* Given information
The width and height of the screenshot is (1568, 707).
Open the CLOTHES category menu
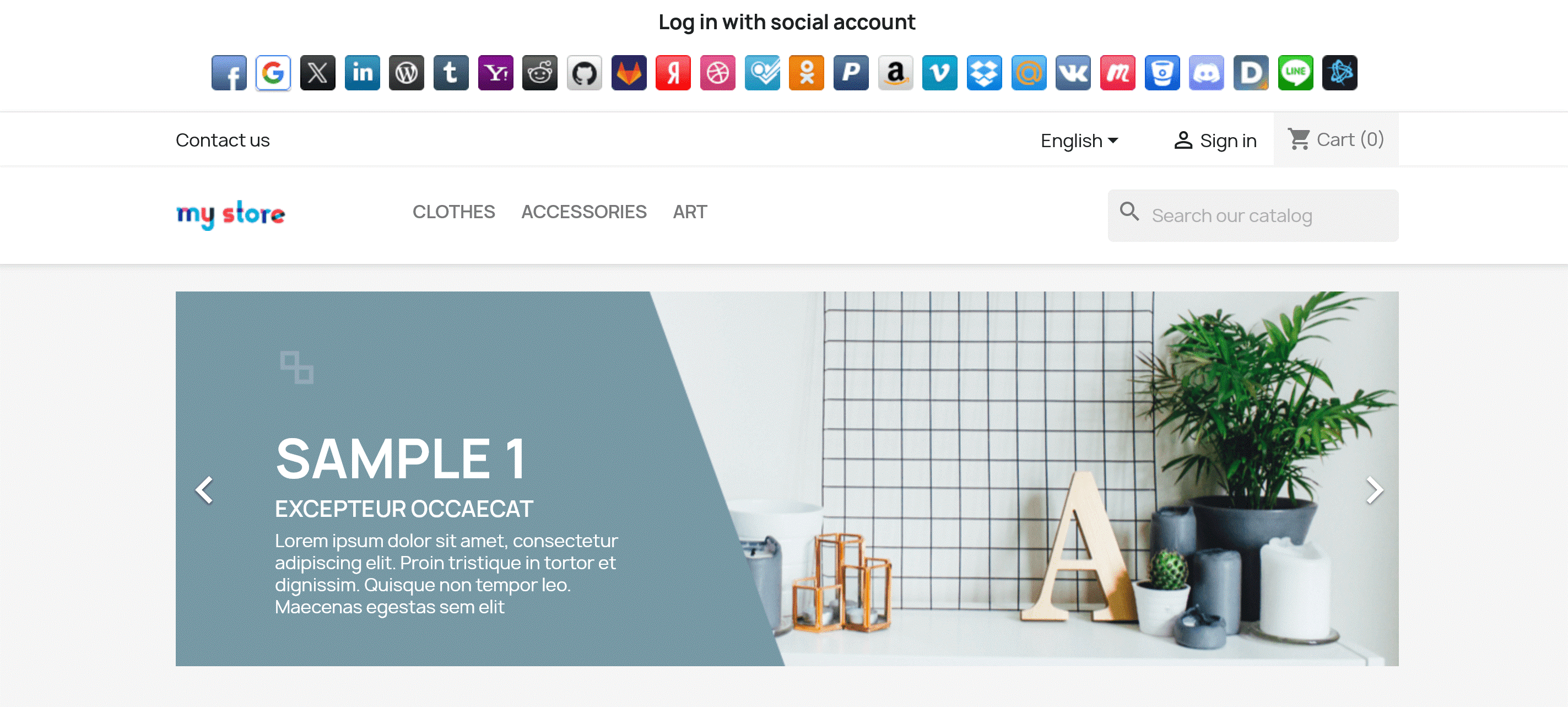pyautogui.click(x=453, y=212)
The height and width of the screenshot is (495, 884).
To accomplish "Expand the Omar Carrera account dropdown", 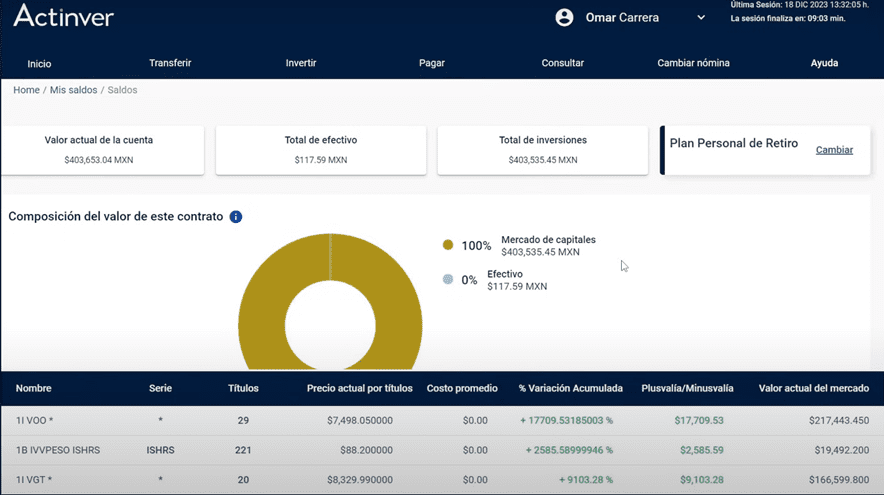I will [701, 18].
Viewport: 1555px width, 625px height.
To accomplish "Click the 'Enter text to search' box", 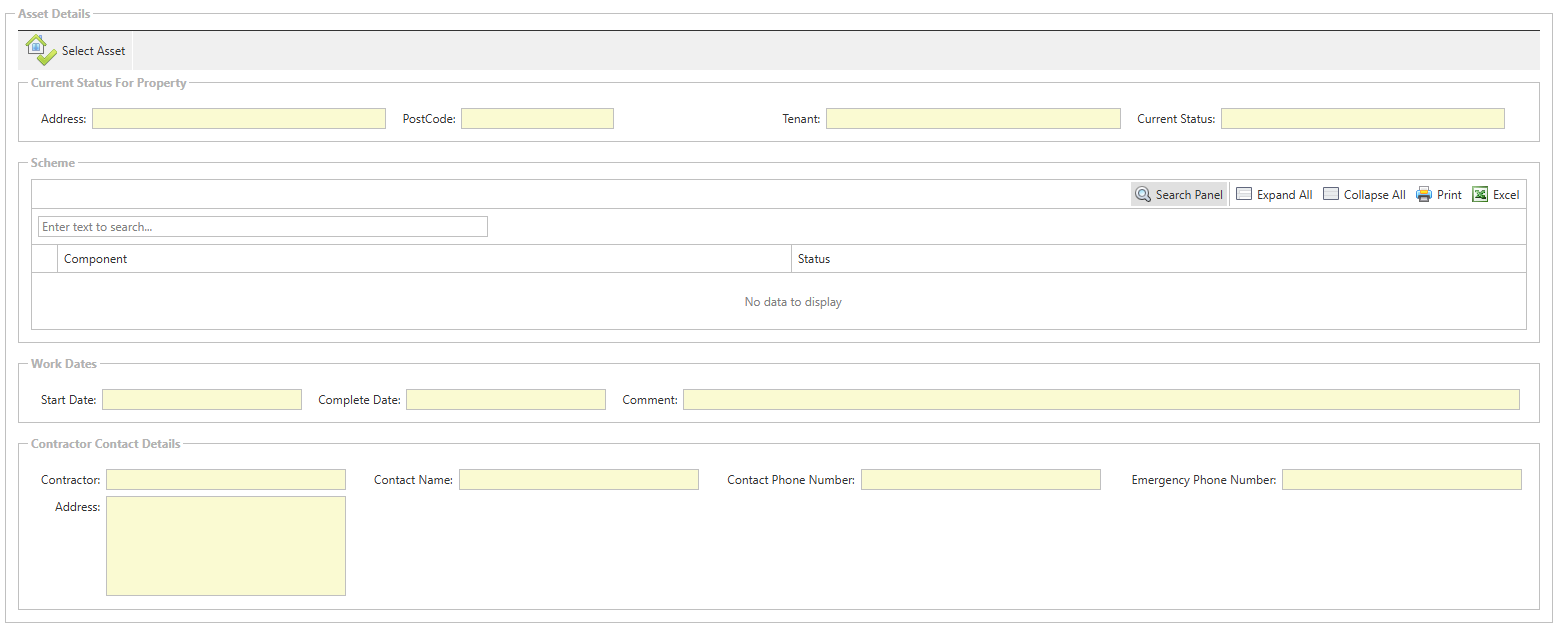I will point(262,227).
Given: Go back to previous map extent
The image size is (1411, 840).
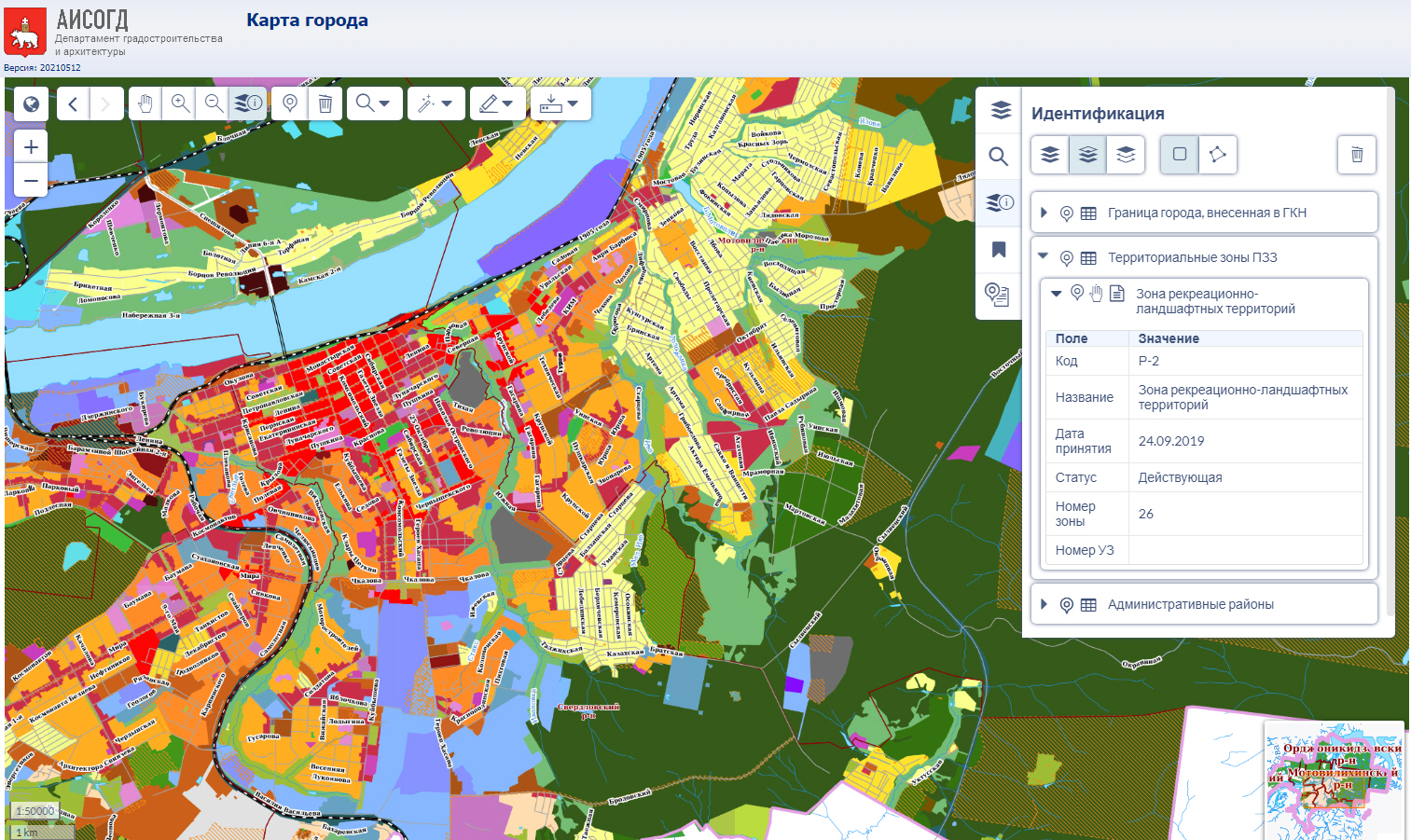Looking at the screenshot, I should [73, 103].
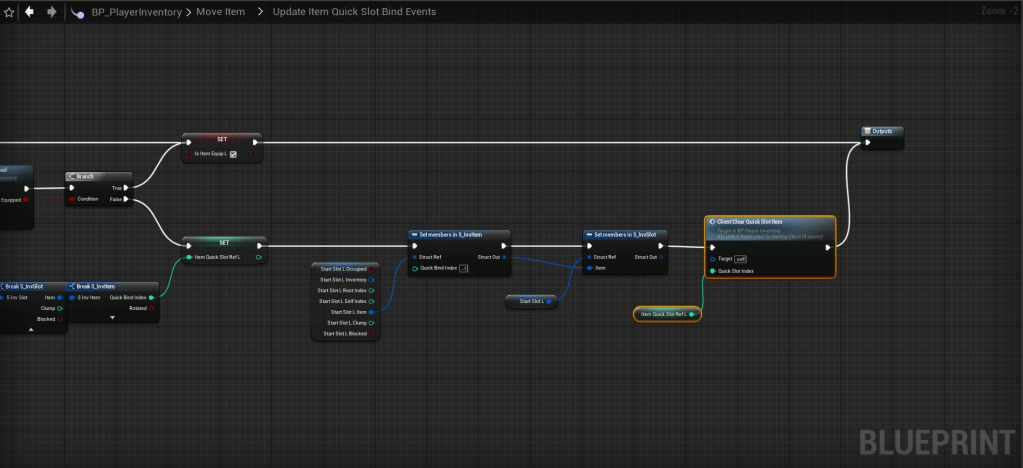This screenshot has width=1023, height=468.
Task: Navigate back with the left arrow
Action: coord(29,11)
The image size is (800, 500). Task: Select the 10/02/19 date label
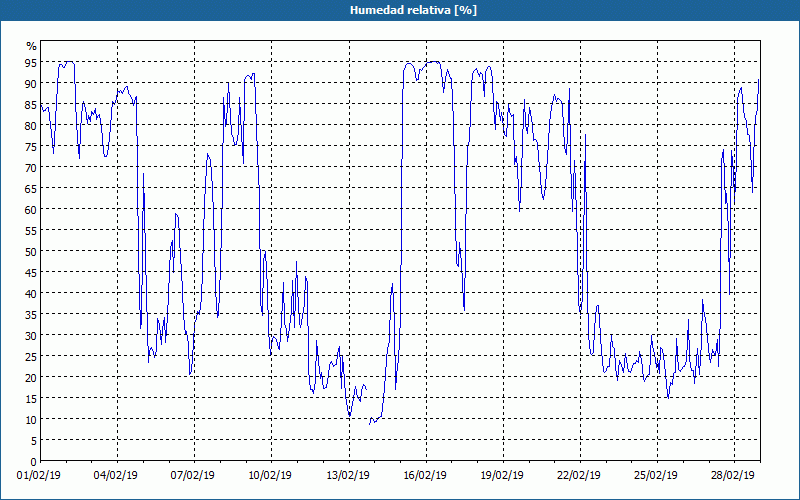(270, 476)
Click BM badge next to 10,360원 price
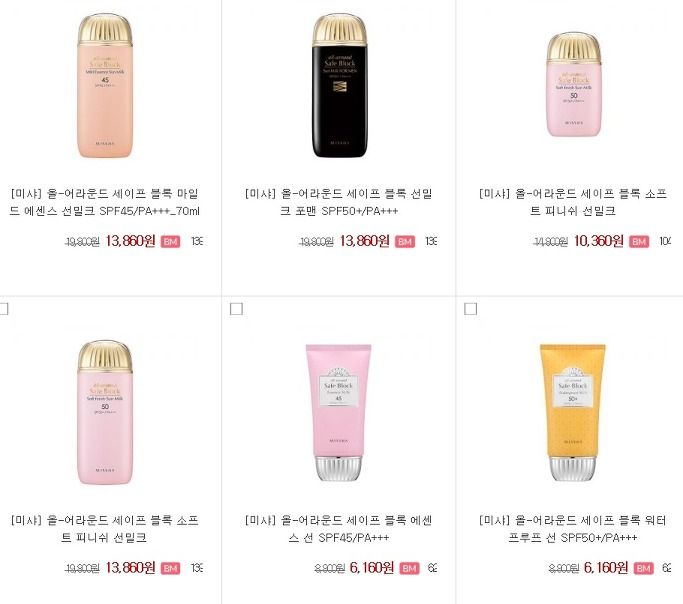This screenshot has width=683, height=604. (639, 241)
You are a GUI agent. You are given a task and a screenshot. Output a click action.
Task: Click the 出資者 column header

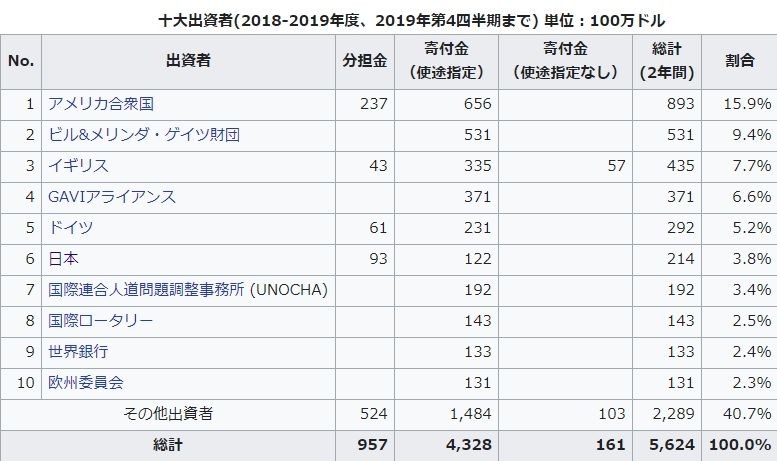(188, 61)
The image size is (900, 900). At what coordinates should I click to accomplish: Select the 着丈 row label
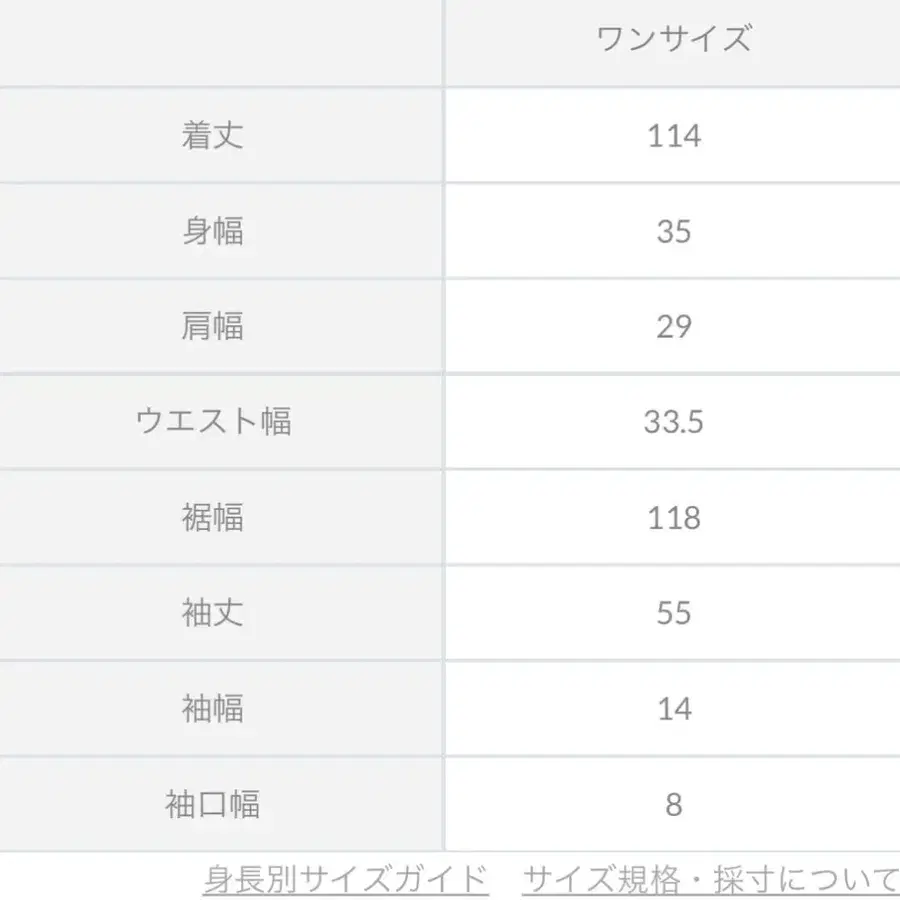pos(212,135)
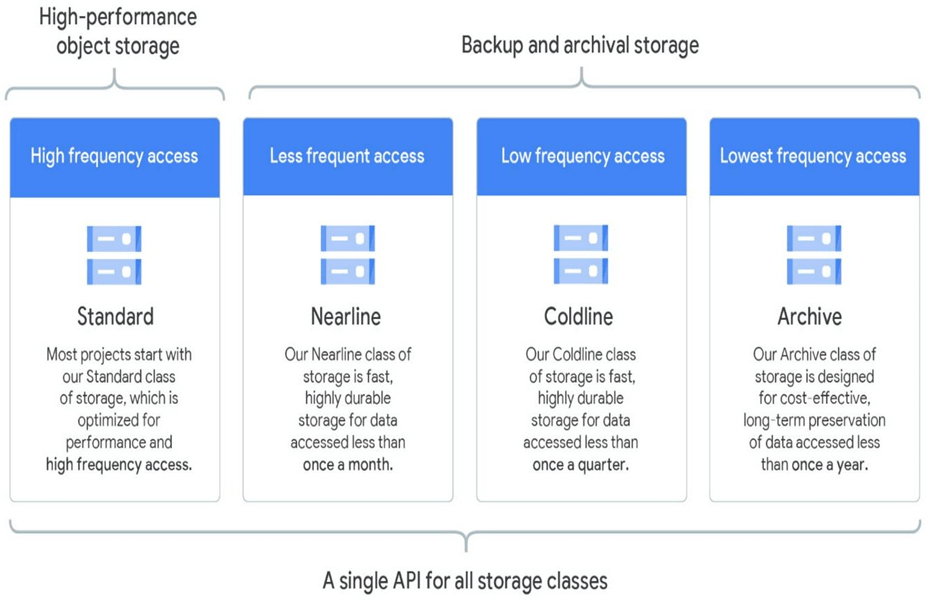Screen dimensions: 926x600
Task: Click the High-performance object storage label
Action: pyautogui.click(x=115, y=31)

* How to complete this task
Repeat, without pictures, exactly the lines of the data above from the one containing "Given: Go back to previous map extent" through the one containing "You are a GUI", including both and adding nothing.

* Your solution
Given: Go back to previous map extent
The image size is (1411, 840).
Looking at the screenshot, I should [73, 103].
This screenshot has width=1023, height=468.
Task: Navigate back with the left arrow
Action: coord(29,11)
The image size is (800, 500). Task: Select the 10/02/19 date label
(270, 476)
Click BM badge next to 10,360원 price
This screenshot has width=683, height=604. (639, 241)
You are a GUI agent. You are given a task and a screenshot. Output a click action.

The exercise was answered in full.